Determine sequence using generating function.

Question

Using generating function determine sequence $u_n$: $$u_0 = 1, \ u_1 = 0, u_{n+2} - 4u_{n+1} + 4u_n =0 $$ I am asking for advices. Thanks in advance.

Answer 1

Do you know the concept of generating functions?

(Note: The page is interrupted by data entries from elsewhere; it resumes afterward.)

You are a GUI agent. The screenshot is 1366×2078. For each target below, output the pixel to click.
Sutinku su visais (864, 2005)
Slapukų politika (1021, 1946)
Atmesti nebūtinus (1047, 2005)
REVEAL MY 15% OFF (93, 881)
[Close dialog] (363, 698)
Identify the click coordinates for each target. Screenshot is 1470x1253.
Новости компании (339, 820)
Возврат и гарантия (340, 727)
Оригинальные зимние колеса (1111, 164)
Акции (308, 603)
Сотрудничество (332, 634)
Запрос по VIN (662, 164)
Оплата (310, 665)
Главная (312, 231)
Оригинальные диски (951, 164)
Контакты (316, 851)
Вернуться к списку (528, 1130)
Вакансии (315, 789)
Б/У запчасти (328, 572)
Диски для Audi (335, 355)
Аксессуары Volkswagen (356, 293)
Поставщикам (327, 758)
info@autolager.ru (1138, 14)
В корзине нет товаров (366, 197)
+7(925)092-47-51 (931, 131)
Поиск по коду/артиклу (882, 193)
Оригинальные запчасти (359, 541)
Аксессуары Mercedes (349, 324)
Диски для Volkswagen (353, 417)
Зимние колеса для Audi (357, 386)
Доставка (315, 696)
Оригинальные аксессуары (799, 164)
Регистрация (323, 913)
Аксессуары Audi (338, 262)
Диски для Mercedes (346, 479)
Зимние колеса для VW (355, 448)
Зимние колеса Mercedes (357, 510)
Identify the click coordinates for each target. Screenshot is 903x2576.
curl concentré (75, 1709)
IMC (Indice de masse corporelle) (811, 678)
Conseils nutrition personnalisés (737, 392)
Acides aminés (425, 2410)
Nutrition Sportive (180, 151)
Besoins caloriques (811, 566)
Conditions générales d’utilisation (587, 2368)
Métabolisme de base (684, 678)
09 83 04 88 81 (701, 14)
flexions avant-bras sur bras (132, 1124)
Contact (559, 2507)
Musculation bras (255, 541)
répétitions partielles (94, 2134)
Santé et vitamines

Just solve the equation for $ u_{n+2}$. Then you are ready to go.

Edit:

My proceeding would have been to define $$ A(x) = \sum\limits_{n = 0}^\infty u_n x^n $$

Now you set in the starting values of $ u_n $ and write:

$$ A(x) = u_o + u_1 \cdot x + \sum\limits_{n = 2}^\infty (4u_{n-1} - 4u_{n-2})x^n $$

Now you shift the index of the series and get

$$ A(x) = 1 - 4x^2A(x) + 4xA(x) $$

You can now solve for $ A(x) $ and arrange this result as power series. Simply look at the coefficients of your new power series and you get $ u_n $.

Answer 2

The way is first to solve the generating function $x^2-4x+4=0$ and get the solutions $x_1=x_2=2$. So, the general form of the sequence is $u_n=\alpha\cdot2^n+\beta\cdot n 2^n$. By the initial settings, $u_0=1,\,u_1=0$, we get $\alpha=1,\,\beta=-1$. Then, $u_n=(1-n)2^n$.